There is indeed much in common between the peoples of the West Bank and Jordan in terms of ethnicity, culture, religion, identity and social heritage. And there are close cross-border family links. During the 1950s and 1960s, when the West Bank was, as its name suggests, the west bank of Jordan, King Hussein was fond of telling visitors, ‘Jordan is Palestine, and Palestine is Jordan.’

Now, in an apparent attempt to keep the Palestinians where they are in the West Bank and Gaza, the Jordanians recently revived the idea of a confederation between the kingdom and a future Palestine. There is unlikely to be much enthusiasm about such a prospect, even among the pre-Hamas nationalists. The boot is on the other foot. Palestinian eyes are firmly fixed on Jordan — and not in a way that should encourage Abdullah to sleep soundly at night.

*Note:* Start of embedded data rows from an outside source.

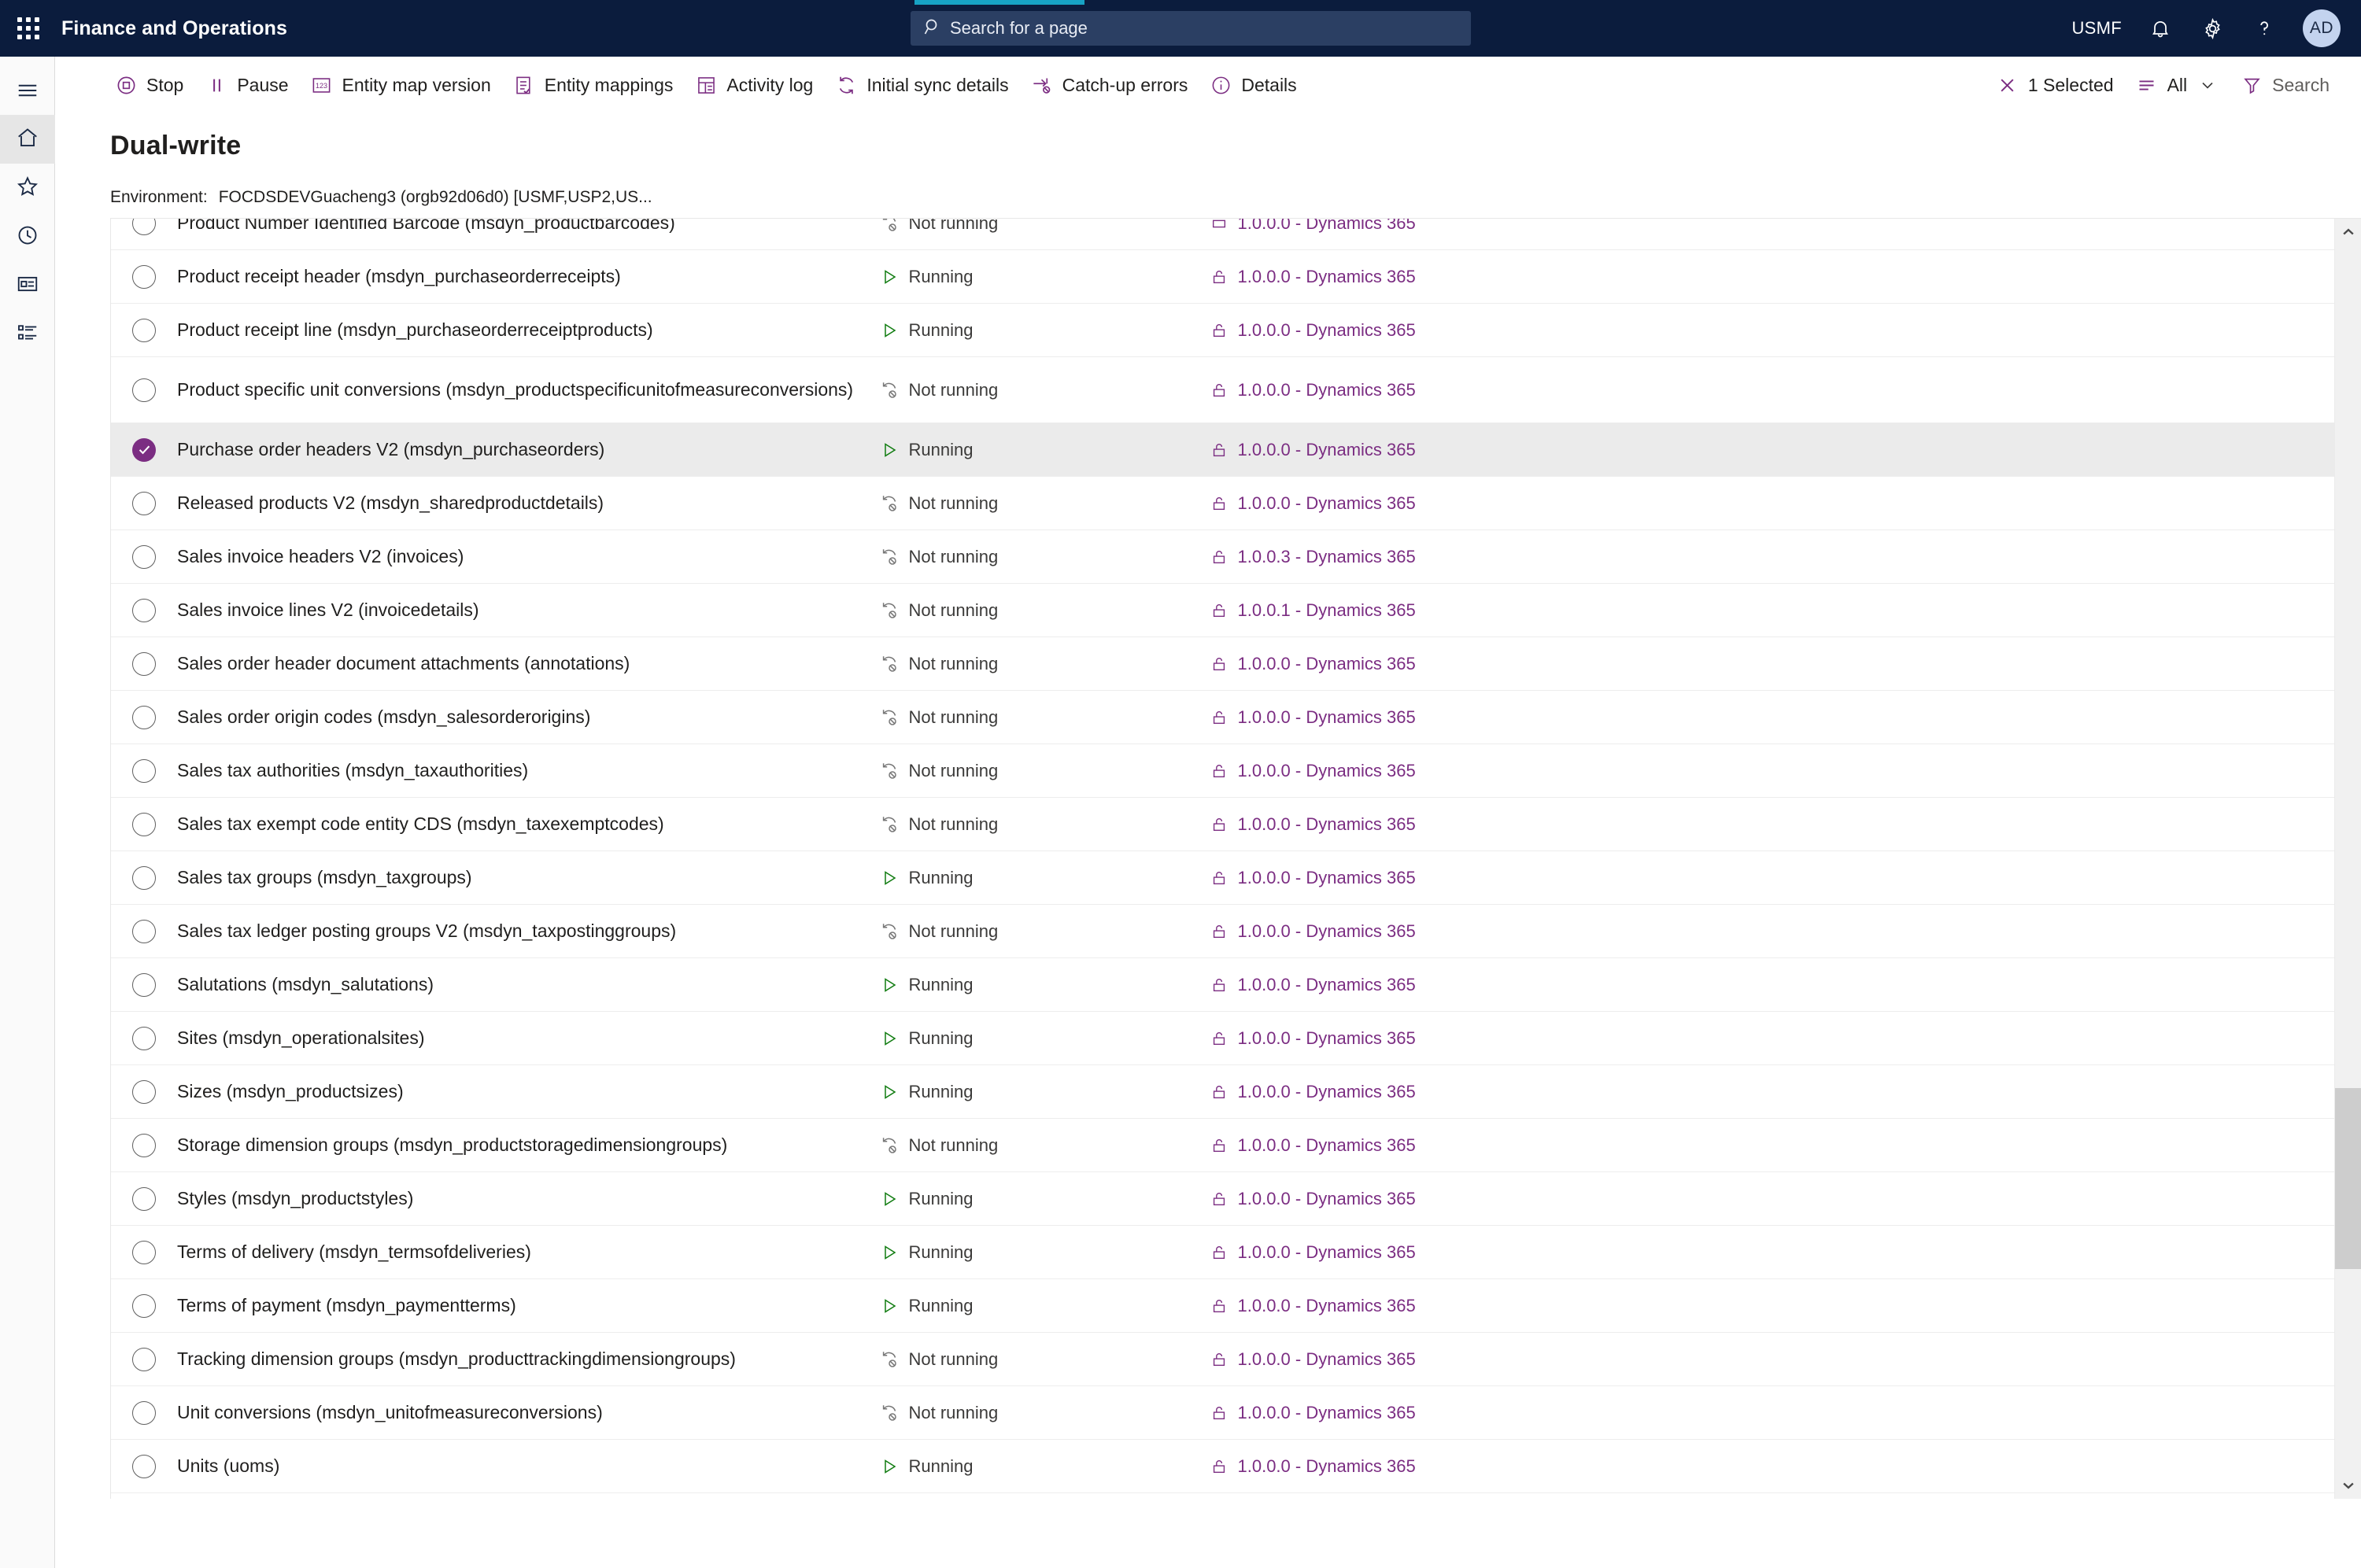 This screenshot has height=1568, width=2361. I want to click on scroll-up-icon, so click(2348, 232).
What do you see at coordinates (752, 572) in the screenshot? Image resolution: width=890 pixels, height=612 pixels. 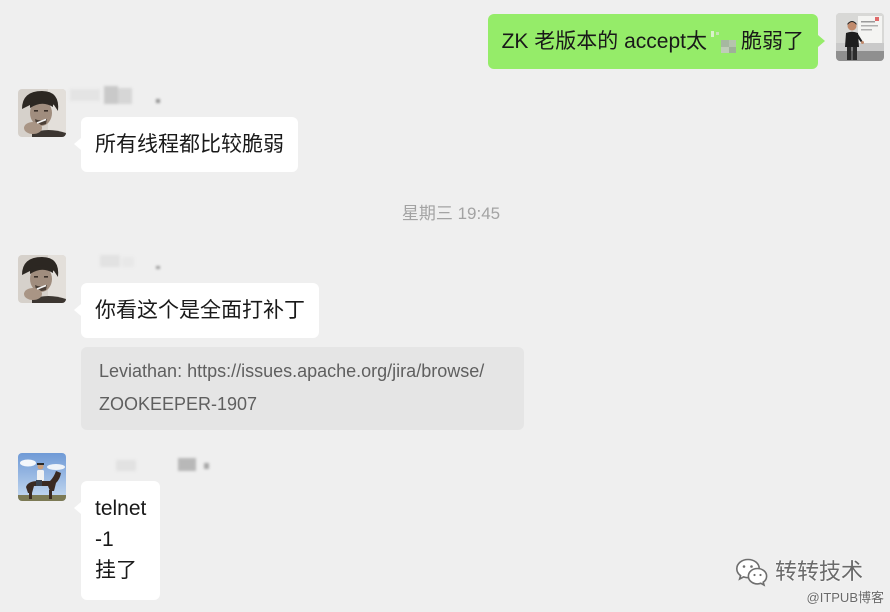 I see `wechat-icon` at bounding box center [752, 572].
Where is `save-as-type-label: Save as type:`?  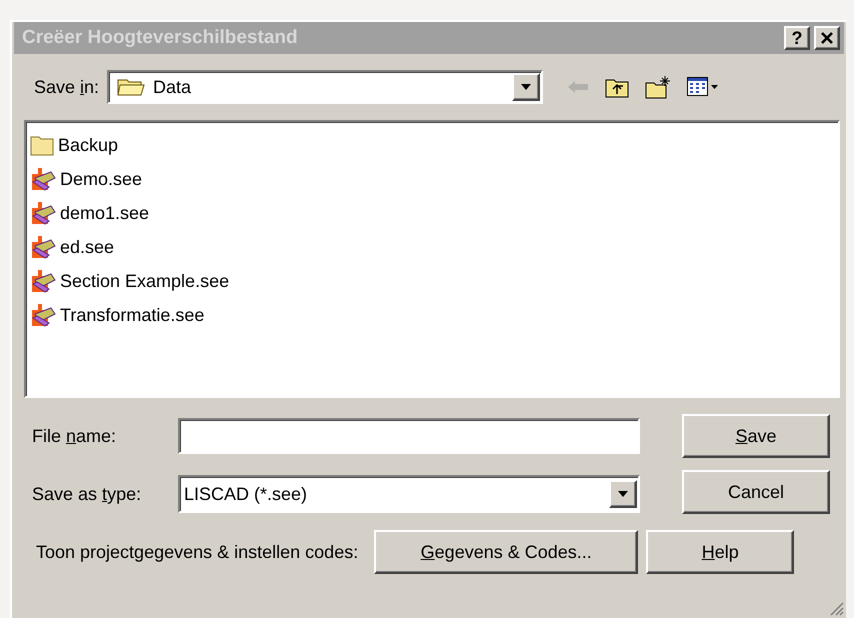
save-as-type-label: Save as type: is located at coordinates (87, 494).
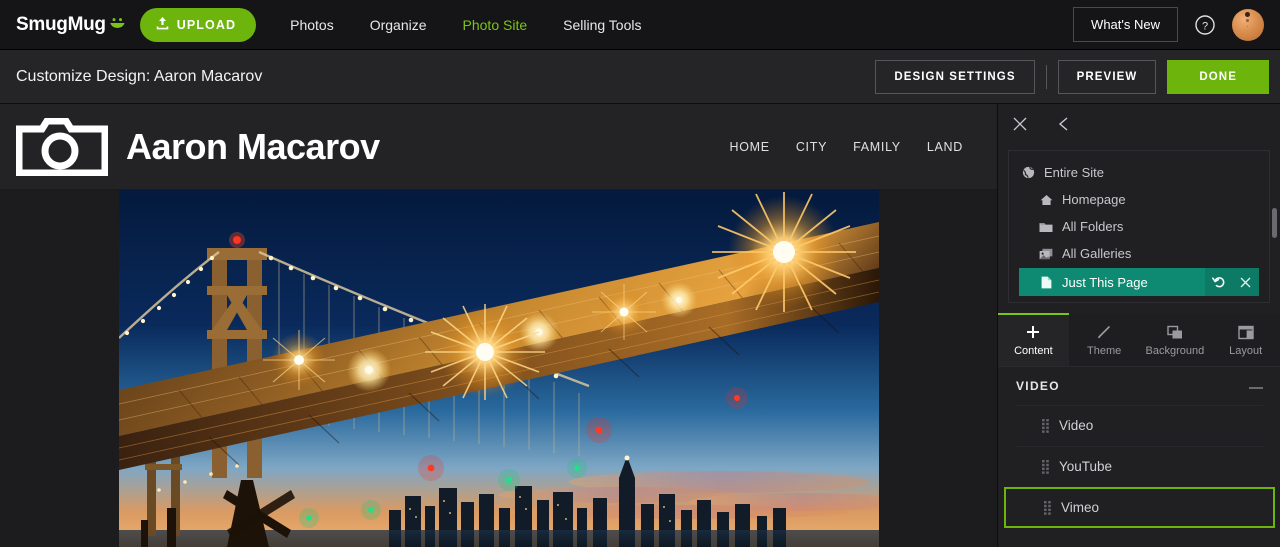  I want to click on scope-label: All Folders, so click(1093, 226).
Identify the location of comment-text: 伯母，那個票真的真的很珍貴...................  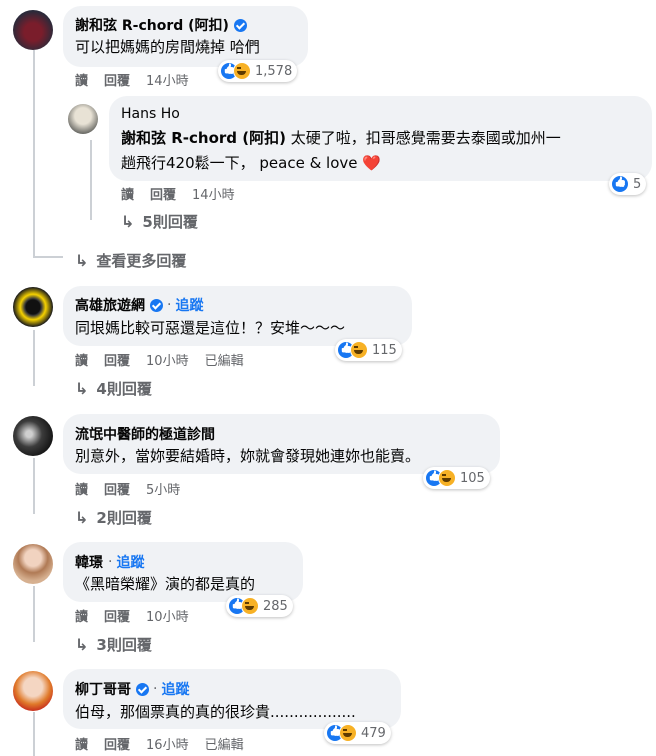
(216, 712).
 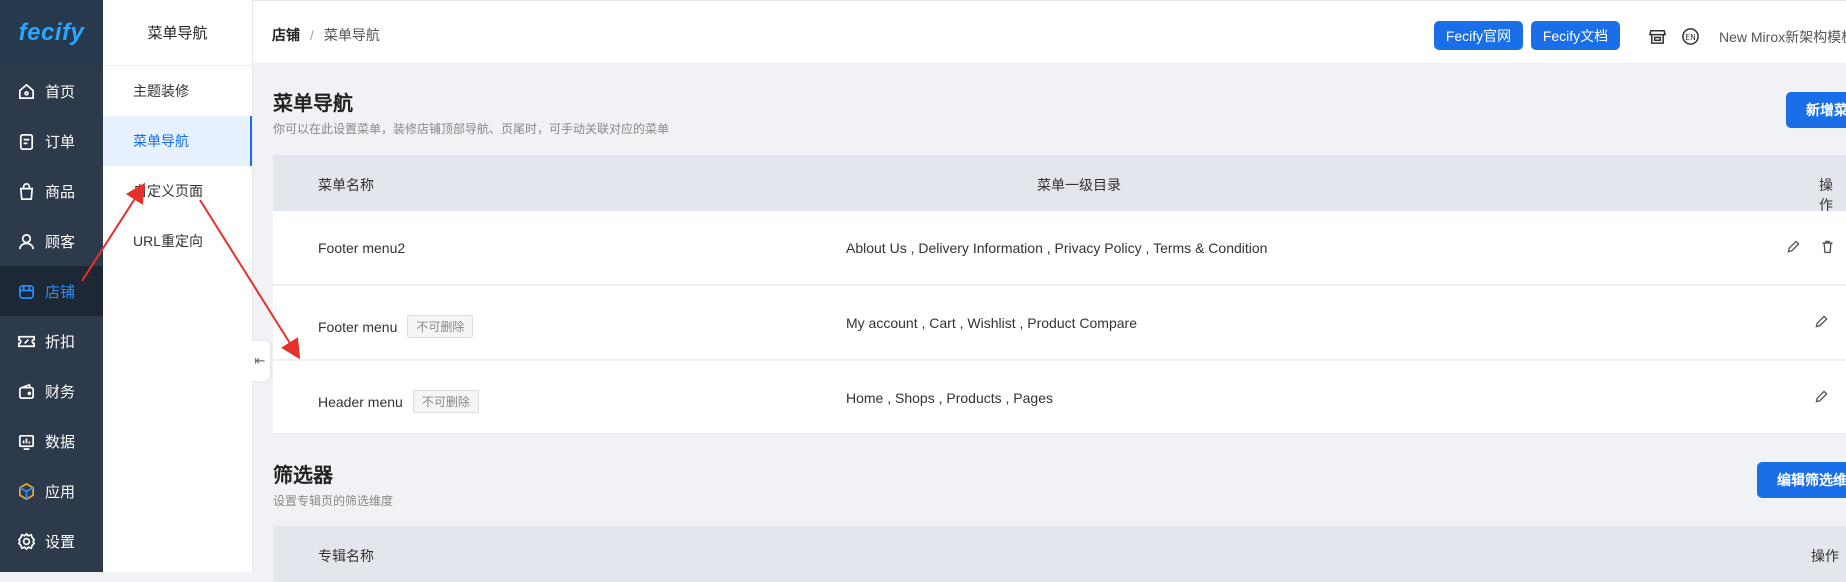 What do you see at coordinates (178, 286) in the screenshot?
I see `store-submenu: 菜单导航 主题装修 菜单导航 自定义页面 URL重定向` at bounding box center [178, 286].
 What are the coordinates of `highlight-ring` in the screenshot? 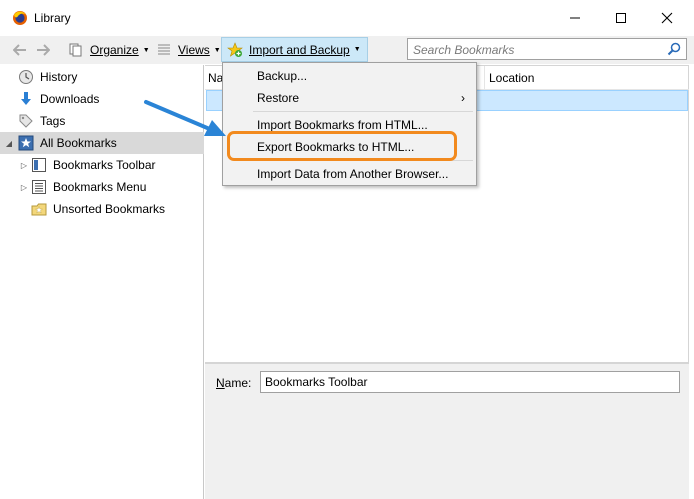 It's located at (342, 146).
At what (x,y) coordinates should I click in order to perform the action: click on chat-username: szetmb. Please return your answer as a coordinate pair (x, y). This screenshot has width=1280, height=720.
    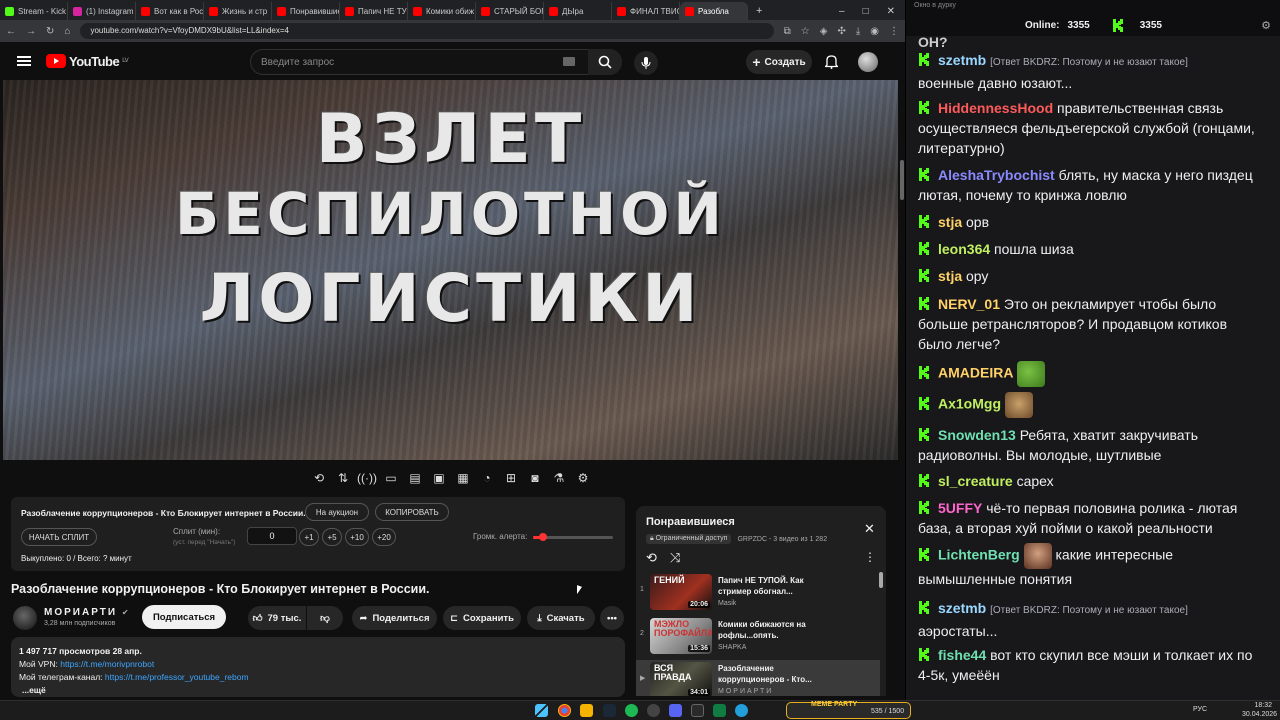
    Looking at the image, I should click on (962, 60).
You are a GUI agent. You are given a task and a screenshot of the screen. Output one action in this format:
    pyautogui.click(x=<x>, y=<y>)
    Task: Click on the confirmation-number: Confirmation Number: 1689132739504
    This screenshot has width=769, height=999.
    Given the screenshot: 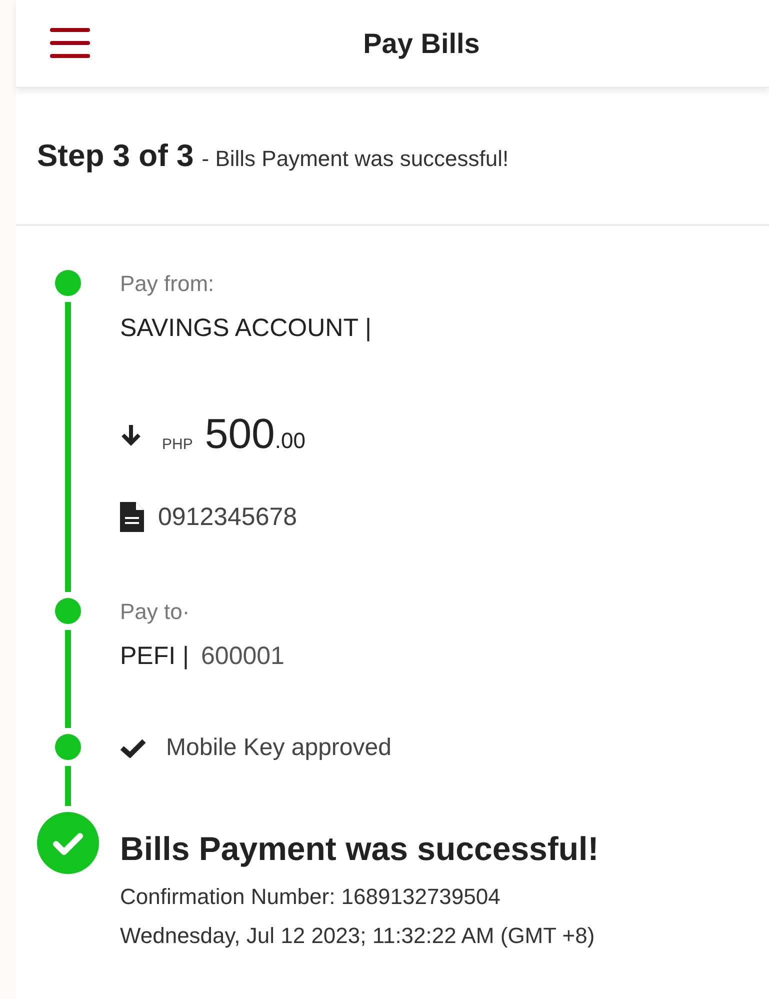 What is the action you would take?
    pyautogui.click(x=310, y=896)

One leading Palestinian intellectual, a member of Yasser Arafat’s old negotiating team with Israel, told me with unshakeable confidence that Jordan would form part of the future Palestine. ‘Then,’ he said, rather bluntly, ‘the Hashemites can go back to Saudi Arabia where they came from.’ Jordan, in the view of many Palestinians, will simply be subsumed by their new state.

The tragedy for the Middle East is that democracy does not seem to be working. Elections have brought neither peace nor stability. On the contrary, where even limited democracy has been tried — from Egypt to Algeria, Lebanon, Jordan and, most of all, the Palestinian areas — it is the anti-Western, anti-democratic Islamists that have made the tectonic plates move. It would be a cruel irony if pro-Western, pro-democratic Jordan were to become the first victim of George W. Bush’s big idea.

Douglas Davis is a member of the Middle East Writers’ Group.